Apple Australia’s Silicon Valley cash splash
The massive dividend paid to its US parent came after Apple kept local profits steady despite COVID’s hit to the economy.
Apple’s Australian operation has dipped into its cash reserves to almost double its dividend to be paid to its Silicon Valley parent, sending hundreds of millions of dollars offshore.
The move came after Apple managed to keep its local profits steady despite the hit to the economy from COVID-19.
Apple Australia’s audited financial statements for the financial year ending September 26 and obtained by The Australian, shows the company reported consolidated revenue of $9.789bn though sales of iPhones and MacBooks, up 4.2 per cent on the $9.392bn recorded the year earlier.
Pre-tax earnings amounted to $408.2m, with an income tax expense of $199.85m meaning the company paid tax at a rate of 29.4 per cent. which is in line with the headline corporate tax rate.
Apple and other tech giants including Google and Microsoft have come under scrutiny over the level of tax paid at a local level. But a major global campaign to force multinationals companies to contribute more tax by cracking down on profit shifting, spearheaded by Australian Tax Commissioner Chris Jordan has seen payments increase in recent years.
Apple’s Australian revenue figure represents just a fraction – less than 3 per cent – of the $US274.5bn in global revenue recorded by the tech giant’s parent company in 2020.
Net profit after tax in Australia was $288.35m, up 0.6 per cent on the $286.7m booked in 2019.
Despite the modest profit increase, the company dipped into its cash pile to paid $512.4m in fully franked dividends to its parent company, up almost 92 per cent on the $267m sent overseas last year. The move followed former US President Donald Trump slashing tax rates for corporate profits earned offshore, which has spurred on a rush of cash back to the United States.
The bumper dividend, worth almost two years of after tax profits, drained the company’s bank accounts with cash and cash equivalents at the end of the year decreasing from $607.7m in 2019 to just $77.9m this year. The
Through the year the company earned the most through the sale of products like the newly-released Apple Watch SE, iPhone 12 lineup and new iPad models.
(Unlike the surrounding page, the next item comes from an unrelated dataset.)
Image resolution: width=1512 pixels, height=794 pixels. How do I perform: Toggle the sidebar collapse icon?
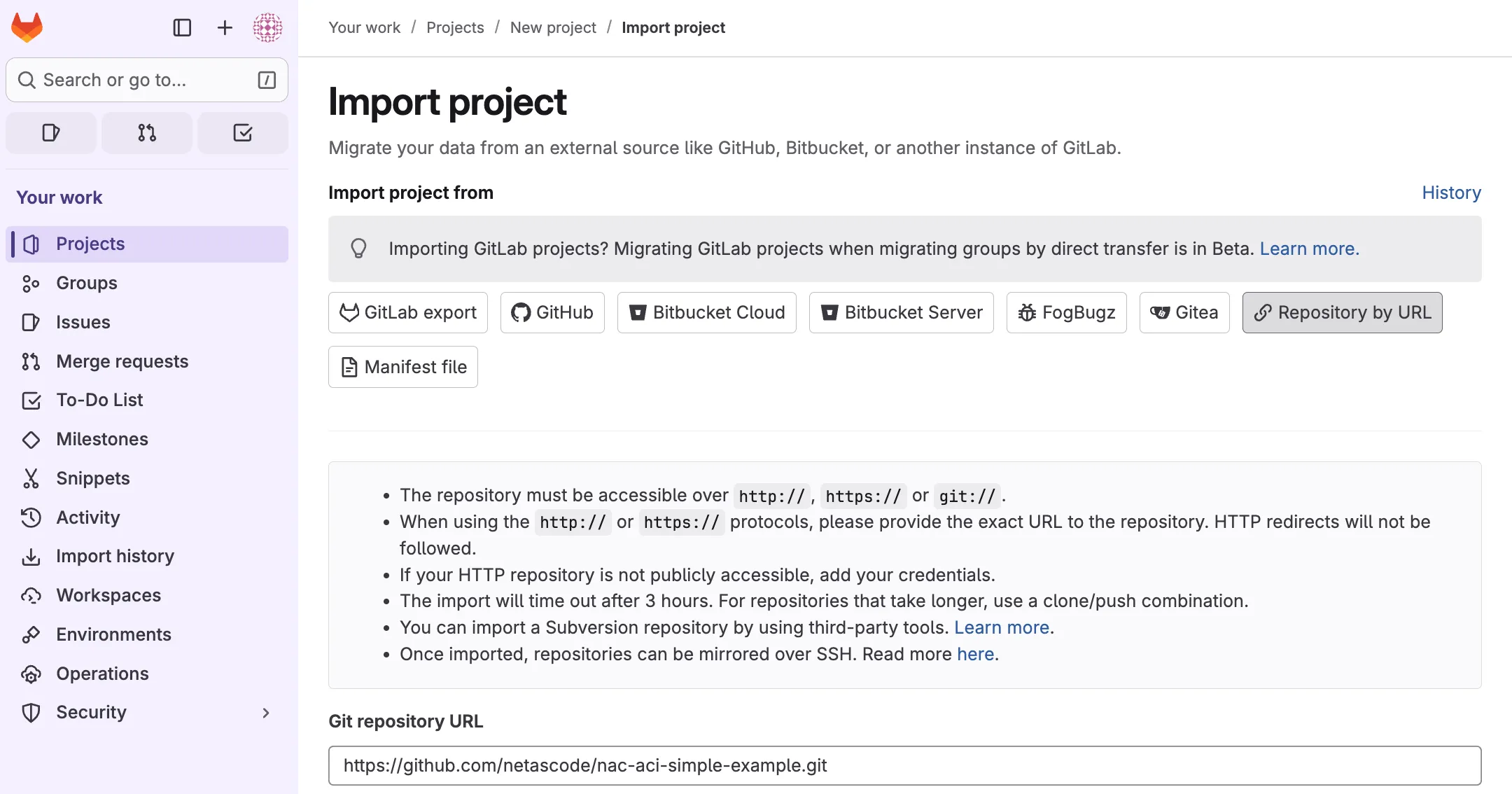[182, 27]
Revenue for product sales was $8.36bn while $1.42bn was booked through the sale of services.
The company had 3896 Australian employees at the end of the financial year, to which more than $268m in wages and bonuses was paid to, including $22.4m in compensation to “key management personnel.”
The value of Apple’s Australian consolidated gross assets was $2.19bn and the tech major paid $63.9m for its retail leases over the past year. Lease payments were not broken out for the previous year.
The bumper dividend comes as US-listed Apple prepares to hand down what is expected to be its first ever quarterly results with earnings in excess of US$100bn on Wednesday.
Analysts are tipping continuing strong sales results for the company’s desktop computers, with the work from home revolution benefiting the entire category.
It is also expected the results will show a concentrated surge in phone sales, after the iPhone 12’s release date was delayed, impacting revenue in the last quarter.